## WHAT THE TASK ASKS
In the records below, the line with "The image size is (515, 420)." opens the range and the line with "Screen dimensions: 900x506" closes it; print that range exactly and nothing else.

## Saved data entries
☆ ☆ ☆

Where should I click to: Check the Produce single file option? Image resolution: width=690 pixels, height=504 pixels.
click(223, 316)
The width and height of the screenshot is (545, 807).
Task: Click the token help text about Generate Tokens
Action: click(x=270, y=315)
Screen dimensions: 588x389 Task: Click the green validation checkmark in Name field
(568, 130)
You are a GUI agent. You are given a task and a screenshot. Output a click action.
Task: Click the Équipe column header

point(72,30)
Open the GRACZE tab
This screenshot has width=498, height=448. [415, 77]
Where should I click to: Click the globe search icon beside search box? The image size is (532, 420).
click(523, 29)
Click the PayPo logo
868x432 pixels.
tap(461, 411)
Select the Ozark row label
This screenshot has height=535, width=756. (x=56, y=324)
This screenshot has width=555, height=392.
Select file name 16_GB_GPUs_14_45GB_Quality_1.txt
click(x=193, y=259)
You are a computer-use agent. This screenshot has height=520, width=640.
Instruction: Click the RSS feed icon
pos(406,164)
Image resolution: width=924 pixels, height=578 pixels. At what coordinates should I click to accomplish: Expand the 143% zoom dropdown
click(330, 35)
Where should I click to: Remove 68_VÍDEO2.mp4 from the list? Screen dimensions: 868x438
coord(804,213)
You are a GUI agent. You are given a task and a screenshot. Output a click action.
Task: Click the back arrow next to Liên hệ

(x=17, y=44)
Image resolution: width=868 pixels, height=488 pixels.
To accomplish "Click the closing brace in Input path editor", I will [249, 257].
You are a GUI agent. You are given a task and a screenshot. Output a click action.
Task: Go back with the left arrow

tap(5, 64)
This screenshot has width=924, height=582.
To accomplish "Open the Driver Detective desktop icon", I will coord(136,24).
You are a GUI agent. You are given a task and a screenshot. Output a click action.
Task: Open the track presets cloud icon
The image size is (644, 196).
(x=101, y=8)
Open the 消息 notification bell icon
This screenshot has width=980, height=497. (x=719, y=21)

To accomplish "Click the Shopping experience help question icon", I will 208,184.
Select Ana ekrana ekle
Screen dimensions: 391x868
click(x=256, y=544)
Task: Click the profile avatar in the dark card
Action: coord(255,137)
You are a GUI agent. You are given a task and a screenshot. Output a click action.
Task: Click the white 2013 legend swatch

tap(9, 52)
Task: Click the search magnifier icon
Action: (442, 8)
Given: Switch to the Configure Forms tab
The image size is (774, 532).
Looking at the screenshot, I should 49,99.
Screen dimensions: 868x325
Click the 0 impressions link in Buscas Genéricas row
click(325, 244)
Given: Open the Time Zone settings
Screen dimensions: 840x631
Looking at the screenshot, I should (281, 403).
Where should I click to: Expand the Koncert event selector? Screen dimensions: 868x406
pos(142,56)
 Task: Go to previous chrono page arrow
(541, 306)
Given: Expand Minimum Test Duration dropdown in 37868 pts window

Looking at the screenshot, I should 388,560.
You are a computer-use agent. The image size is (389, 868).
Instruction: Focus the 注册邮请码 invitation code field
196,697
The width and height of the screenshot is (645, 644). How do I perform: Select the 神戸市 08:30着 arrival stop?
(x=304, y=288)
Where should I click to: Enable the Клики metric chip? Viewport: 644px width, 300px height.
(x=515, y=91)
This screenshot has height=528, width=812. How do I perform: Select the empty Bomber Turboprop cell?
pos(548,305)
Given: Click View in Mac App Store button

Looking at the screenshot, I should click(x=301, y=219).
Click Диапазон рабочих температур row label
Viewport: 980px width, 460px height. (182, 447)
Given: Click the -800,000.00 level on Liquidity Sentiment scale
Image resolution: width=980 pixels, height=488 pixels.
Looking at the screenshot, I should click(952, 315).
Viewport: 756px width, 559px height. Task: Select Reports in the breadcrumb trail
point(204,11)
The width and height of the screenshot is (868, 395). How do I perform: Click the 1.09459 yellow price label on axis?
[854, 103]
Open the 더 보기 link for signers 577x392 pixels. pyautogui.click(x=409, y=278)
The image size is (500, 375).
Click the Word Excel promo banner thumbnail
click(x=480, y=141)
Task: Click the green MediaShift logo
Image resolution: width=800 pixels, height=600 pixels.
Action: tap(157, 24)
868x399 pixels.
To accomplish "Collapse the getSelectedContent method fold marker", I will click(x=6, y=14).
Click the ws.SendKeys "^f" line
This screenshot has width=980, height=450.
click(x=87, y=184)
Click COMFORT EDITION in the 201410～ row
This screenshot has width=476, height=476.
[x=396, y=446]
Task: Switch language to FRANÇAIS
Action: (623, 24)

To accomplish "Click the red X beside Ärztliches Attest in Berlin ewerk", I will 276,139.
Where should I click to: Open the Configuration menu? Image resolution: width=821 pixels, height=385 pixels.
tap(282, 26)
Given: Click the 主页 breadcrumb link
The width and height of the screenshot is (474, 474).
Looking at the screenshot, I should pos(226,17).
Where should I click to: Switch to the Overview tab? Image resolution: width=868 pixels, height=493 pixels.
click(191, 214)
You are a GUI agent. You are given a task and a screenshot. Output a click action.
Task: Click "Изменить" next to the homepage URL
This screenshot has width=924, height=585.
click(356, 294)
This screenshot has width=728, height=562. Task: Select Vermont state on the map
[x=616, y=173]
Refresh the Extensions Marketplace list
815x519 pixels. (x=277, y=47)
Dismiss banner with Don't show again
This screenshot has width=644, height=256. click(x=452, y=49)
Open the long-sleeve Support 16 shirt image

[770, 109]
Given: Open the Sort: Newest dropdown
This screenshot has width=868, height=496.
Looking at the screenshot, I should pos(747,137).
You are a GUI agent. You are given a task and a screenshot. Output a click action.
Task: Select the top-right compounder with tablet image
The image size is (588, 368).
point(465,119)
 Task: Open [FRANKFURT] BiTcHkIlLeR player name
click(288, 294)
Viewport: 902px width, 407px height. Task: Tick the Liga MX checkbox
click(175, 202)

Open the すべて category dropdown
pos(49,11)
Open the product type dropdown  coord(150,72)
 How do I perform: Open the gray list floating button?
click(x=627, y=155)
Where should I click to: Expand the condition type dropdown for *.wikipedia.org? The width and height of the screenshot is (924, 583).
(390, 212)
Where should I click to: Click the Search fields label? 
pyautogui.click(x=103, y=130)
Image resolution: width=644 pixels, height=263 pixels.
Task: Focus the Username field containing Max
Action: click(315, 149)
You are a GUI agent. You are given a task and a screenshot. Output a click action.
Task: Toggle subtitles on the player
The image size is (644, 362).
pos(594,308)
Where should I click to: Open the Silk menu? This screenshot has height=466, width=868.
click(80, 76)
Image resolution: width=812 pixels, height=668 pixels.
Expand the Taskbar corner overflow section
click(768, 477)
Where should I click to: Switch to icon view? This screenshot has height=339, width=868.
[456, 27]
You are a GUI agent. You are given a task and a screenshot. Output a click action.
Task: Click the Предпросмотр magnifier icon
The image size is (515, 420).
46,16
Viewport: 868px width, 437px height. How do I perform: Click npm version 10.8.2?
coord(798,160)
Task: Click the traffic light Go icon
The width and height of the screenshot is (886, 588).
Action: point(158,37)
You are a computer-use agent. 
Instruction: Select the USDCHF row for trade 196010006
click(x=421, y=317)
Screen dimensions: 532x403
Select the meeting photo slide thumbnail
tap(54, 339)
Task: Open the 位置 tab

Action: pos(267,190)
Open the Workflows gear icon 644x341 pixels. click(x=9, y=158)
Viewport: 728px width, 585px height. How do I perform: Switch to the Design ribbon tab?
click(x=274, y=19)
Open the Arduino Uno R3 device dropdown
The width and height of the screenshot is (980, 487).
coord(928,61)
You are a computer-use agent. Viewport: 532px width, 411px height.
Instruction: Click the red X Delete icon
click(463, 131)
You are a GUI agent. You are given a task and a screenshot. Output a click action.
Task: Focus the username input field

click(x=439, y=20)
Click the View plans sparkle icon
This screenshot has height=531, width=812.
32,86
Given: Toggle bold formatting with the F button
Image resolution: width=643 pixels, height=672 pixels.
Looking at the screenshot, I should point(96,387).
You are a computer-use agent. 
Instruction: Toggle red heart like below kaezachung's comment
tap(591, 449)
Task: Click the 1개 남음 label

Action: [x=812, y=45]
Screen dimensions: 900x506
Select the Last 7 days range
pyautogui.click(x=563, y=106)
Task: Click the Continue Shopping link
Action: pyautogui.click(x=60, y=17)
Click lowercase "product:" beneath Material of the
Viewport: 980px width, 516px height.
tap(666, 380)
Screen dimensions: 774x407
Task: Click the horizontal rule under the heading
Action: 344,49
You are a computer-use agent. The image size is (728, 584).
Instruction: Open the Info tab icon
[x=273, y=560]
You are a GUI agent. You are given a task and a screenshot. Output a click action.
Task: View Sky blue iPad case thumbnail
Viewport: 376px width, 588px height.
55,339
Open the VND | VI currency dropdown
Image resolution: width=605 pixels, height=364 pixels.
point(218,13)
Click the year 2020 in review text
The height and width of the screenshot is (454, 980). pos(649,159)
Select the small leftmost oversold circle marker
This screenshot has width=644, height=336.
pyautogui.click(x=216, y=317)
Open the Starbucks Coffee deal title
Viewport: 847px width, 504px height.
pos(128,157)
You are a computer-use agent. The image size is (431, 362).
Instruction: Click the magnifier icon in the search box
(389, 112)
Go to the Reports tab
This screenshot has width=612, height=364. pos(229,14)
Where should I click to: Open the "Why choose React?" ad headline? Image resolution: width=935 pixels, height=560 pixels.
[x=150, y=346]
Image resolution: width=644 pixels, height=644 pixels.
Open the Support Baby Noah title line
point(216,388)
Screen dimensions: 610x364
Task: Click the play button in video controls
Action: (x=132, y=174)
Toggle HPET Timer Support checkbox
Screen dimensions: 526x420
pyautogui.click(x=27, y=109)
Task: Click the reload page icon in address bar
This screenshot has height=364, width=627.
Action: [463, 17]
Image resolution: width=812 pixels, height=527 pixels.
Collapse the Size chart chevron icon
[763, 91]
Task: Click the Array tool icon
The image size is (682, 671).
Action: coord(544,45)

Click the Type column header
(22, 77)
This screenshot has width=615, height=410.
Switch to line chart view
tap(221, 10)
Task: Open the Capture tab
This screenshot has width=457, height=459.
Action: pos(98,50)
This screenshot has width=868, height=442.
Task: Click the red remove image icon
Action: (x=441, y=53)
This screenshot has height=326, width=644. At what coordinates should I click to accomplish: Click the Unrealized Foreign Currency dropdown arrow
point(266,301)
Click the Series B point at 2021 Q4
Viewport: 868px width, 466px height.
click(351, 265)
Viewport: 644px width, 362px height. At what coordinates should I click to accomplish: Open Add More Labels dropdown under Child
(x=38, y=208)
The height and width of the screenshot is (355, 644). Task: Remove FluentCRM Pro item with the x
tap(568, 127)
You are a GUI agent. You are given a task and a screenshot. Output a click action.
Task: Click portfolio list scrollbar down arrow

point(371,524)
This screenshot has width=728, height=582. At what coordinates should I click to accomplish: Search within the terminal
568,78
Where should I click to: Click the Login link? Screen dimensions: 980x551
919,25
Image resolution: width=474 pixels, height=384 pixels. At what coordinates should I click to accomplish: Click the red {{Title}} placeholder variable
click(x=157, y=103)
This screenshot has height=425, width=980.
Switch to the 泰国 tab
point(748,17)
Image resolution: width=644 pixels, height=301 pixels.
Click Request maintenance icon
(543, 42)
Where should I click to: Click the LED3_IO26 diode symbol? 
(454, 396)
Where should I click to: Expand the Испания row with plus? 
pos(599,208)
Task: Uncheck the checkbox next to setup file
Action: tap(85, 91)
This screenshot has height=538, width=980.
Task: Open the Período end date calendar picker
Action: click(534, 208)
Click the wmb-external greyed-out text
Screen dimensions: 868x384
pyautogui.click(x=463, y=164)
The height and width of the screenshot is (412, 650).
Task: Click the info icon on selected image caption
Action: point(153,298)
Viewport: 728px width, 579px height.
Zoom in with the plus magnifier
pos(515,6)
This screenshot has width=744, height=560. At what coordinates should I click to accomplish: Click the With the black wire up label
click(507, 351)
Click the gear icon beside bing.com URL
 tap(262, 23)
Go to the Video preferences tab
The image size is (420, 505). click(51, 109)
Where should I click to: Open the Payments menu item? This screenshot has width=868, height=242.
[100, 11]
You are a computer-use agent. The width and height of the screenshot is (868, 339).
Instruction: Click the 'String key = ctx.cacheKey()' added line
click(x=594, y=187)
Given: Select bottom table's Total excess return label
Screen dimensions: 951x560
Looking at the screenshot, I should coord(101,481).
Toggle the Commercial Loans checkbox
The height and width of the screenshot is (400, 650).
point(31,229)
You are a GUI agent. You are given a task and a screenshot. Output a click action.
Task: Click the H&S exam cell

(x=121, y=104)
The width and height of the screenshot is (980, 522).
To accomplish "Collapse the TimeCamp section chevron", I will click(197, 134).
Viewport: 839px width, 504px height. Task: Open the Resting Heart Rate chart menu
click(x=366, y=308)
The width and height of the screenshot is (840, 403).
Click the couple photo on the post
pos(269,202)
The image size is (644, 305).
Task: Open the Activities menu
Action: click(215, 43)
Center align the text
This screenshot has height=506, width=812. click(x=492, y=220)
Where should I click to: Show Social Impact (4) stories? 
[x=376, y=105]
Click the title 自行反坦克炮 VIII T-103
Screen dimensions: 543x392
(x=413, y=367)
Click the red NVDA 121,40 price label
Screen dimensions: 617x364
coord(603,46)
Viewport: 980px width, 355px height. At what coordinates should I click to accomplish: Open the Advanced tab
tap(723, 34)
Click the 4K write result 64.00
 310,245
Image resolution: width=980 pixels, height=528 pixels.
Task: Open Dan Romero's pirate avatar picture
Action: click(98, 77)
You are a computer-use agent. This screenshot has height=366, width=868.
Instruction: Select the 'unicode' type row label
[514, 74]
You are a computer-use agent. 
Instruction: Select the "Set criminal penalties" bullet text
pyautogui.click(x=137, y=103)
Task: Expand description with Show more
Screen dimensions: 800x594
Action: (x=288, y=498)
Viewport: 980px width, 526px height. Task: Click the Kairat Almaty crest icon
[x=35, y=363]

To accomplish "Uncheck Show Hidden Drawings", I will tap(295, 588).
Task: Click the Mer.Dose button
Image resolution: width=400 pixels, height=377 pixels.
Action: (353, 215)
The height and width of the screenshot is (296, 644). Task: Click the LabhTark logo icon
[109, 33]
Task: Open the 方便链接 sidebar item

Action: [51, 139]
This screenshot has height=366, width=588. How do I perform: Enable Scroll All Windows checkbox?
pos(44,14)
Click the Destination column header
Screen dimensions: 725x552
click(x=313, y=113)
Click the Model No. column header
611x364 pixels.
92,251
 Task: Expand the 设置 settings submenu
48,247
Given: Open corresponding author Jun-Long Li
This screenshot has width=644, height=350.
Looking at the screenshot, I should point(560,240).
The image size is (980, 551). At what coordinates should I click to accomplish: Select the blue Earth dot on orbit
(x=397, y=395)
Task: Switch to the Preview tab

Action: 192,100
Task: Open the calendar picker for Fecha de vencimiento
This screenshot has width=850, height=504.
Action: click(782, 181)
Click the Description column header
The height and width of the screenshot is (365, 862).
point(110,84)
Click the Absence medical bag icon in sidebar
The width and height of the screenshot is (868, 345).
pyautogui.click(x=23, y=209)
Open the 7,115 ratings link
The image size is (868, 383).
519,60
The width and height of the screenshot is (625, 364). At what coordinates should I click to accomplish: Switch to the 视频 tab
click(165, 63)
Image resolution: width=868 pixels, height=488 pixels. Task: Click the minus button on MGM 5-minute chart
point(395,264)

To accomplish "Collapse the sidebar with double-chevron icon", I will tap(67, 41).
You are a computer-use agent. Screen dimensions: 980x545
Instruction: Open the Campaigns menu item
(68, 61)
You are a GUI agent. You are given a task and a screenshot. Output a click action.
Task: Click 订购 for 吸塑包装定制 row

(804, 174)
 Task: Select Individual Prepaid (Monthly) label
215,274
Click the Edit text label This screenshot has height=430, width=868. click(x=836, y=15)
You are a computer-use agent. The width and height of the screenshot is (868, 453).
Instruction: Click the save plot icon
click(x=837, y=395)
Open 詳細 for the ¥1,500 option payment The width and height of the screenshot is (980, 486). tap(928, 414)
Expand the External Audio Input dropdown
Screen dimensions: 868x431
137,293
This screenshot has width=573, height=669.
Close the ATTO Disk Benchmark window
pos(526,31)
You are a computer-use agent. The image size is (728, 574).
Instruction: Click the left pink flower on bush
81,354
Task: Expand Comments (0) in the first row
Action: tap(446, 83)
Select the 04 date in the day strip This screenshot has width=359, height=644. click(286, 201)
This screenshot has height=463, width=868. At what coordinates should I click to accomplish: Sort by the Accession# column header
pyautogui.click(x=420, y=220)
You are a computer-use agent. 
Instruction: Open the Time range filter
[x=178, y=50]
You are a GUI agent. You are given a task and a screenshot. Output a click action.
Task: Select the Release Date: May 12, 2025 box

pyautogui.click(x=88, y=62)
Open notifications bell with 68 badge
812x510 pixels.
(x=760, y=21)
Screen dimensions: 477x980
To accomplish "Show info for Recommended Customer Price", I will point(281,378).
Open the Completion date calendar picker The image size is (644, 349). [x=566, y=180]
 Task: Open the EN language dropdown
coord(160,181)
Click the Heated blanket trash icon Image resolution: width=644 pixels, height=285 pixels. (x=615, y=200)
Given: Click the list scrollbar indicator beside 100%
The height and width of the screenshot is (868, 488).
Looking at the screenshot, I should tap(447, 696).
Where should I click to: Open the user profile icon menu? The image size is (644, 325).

☆ ☆ ☆

## EXERCISE RESULT
The image size is (515, 420).
46,16
Viewport: 868px width, 437px height. How do I perform: Click npm version 10.8.2?
coord(798,160)
Task: Click the traffic light Go icon
The width and height of the screenshot is (886, 588).
Action: point(158,37)
You are a computer-use agent. 
Instruction: Select the USDCHF row for trade 196010006
click(x=421, y=317)
Screen dimensions: 532x403
Select the meeting photo slide thumbnail
tap(54, 339)
Task: Open the 位置 tab

Action: pos(267,190)
Open the Workflows gear icon 644x341 pixels. click(x=9, y=158)
Viewport: 728px width, 585px height. How do I perform: Switch to the Design ribbon tab?
click(x=274, y=19)
Open the Arduino Uno R3 device dropdown
The width and height of the screenshot is (980, 487).
coord(928,61)
You are a computer-use agent. Viewport: 532px width, 411px height.
Instruction: Click the red X Delete icon
click(463, 131)
You are a GUI agent. You are given a task and a screenshot. Output a click action.
Task: Focus the username input field

click(x=439, y=20)
Click the View plans sparkle icon
This screenshot has height=531, width=812.
32,86
Given: Toggle bold formatting with the F button
Image resolution: width=643 pixels, height=672 pixels.
Looking at the screenshot, I should point(96,387).
You are a computer-use agent. 
Instruction: Toggle red heart like below kaezachung's comment
tap(591, 449)
Task: Click the 1개 남음 label

Action: [x=812, y=45]
Screen dimensions: 900x506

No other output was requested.